TASK REQUIREMENTS » In this exercise, the entries below are to be transcribed exactly, line by line.

(Data records)
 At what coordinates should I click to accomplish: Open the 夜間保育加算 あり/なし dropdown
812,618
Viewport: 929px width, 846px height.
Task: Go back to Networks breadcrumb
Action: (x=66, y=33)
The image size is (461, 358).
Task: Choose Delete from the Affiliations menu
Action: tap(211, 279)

OUTPUT FOR THIS TASK »
 At what coordinates should I click to accomplish: Open the 夜間保育加算 あり/なし dropdown
812,618
Viewport: 929px width, 846px height.
Task: Go back to Networks breadcrumb
Action: (x=66, y=33)
The image size is (461, 358).
Task: Choose Delete from the Affiliations menu
Action: tap(211, 279)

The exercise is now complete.